After years of experimentation for what is the best compensation for the task itself and the needs of our customers, we do do not use a fixed rate. Since we are able to remove snakes 24 hours a day, the fee is mostly based on distance and available agents in the area. This gives our field agents the flexibility to charge less for service that is nearby, or near a field location that is already being visited. The number and complexity of situations that may often present themselves during the course of a snake removal is another consideration. A fee per-snake would be ridiculously expensive if we were to remove 10 or more snakes at once (which we do from time to time). Generally, snake removal services range between $80 and $140, and sometimes much less depending on the situation. We also provide a variety of other services that each situation may call for, like finding out why the snake is there to begin with, and telling you how to prevent future snakes from showing up. Give us a call at 5203086211 and we will be able to give you a quote right away.
Sometimes. However, the snake is almost always going to be just dropped on the other side of your fence or moved to the edge of your property and released. While we follow the same guidelines as any free or low cost service, we take extra are to release the snakes to a place where they have the best chance to survive and not return to your property.
No. Rattlesnake meat that you buy in restaurants or specialty shops are all wild-caught in Texas, by dumping gasoline into the ground at their winter dens. They are then kept in incredibly inhumane conditions before being tortured and killed for a crowd. Buying rattlesnake meat supports this terrible event.

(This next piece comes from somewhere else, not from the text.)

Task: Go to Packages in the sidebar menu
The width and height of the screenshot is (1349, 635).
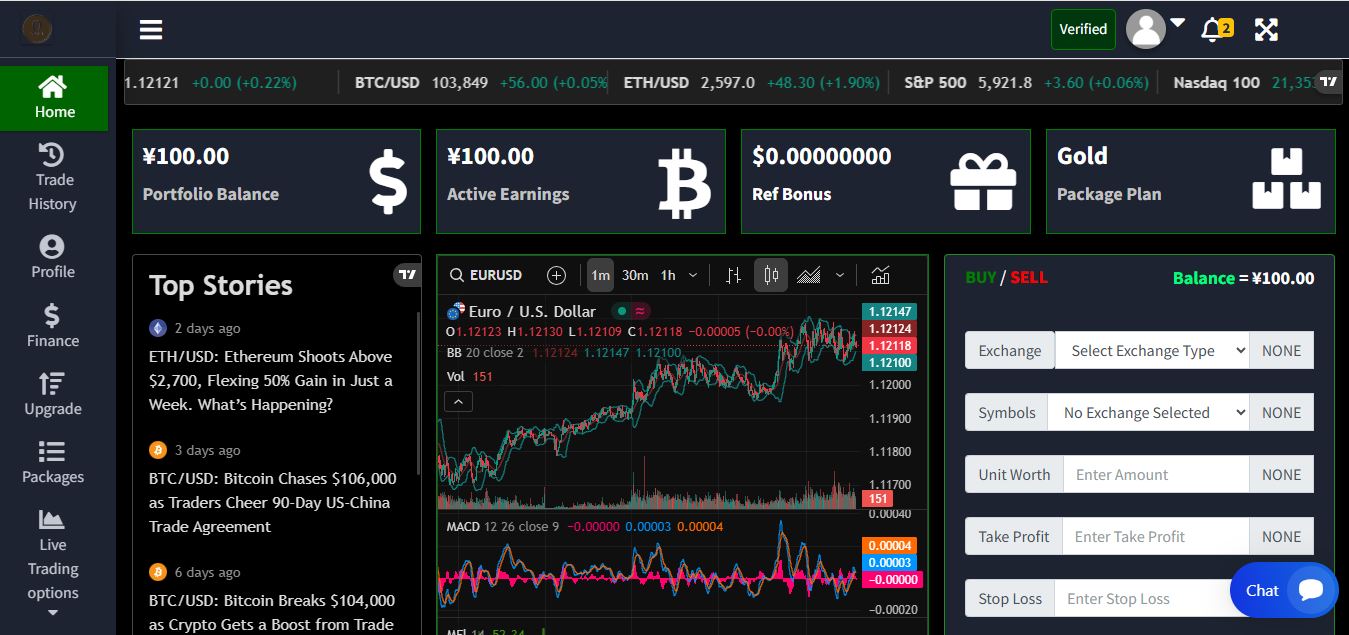Action: 52,462
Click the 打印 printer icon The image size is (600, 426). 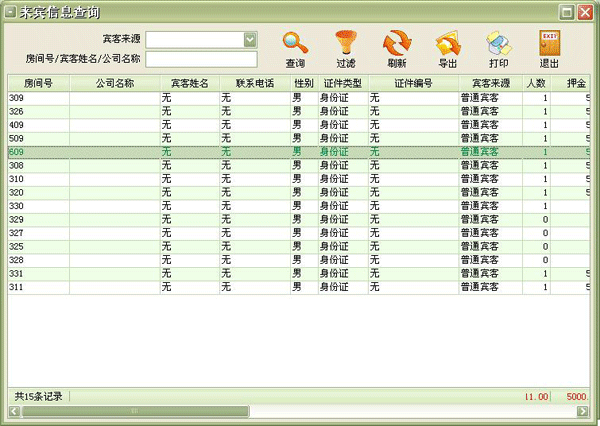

Generally, rattlesnakes prefer warm, stable temperatures. This stabilization is usually due to the yearly monsoon season, which brings humidity to the desert and a subsequent explosion of life. During the summer, however, most species of snake hide from the heat and become almost entirely nocturnal. So, even though the monsoon (July-September) may have the greatest amount of snake activity, they are not necessarily as often seen because their active times are not the same as our active times. The time that people most report rattlesnake sightings, according to our hotline and identification service, is the Spring, roughly late March through the end of April. During this time, rattlesnakes are active in the daytime, and so are people! Lots of beautiful weather and mild temperatures mean snakes are more likely to be seen on the morning hike.
Again based on our hotline activity, snakes head in to brumate (similar to hibernation) by about the third week of October, and emerge again in early March. Of course, snakes may be found above ground any day of the year, even relatively cold days if it is the first rain for awhile, or other conditions beyond their control like development or destruction of den spaces. If you are here visiting family for Christmas, it is unlikely that you will find a rattlesnake ... but it is possible, so don't do things that you wouldn't do in the summer, like reach into places you can't see or take out the trash without shoes and a flashlight.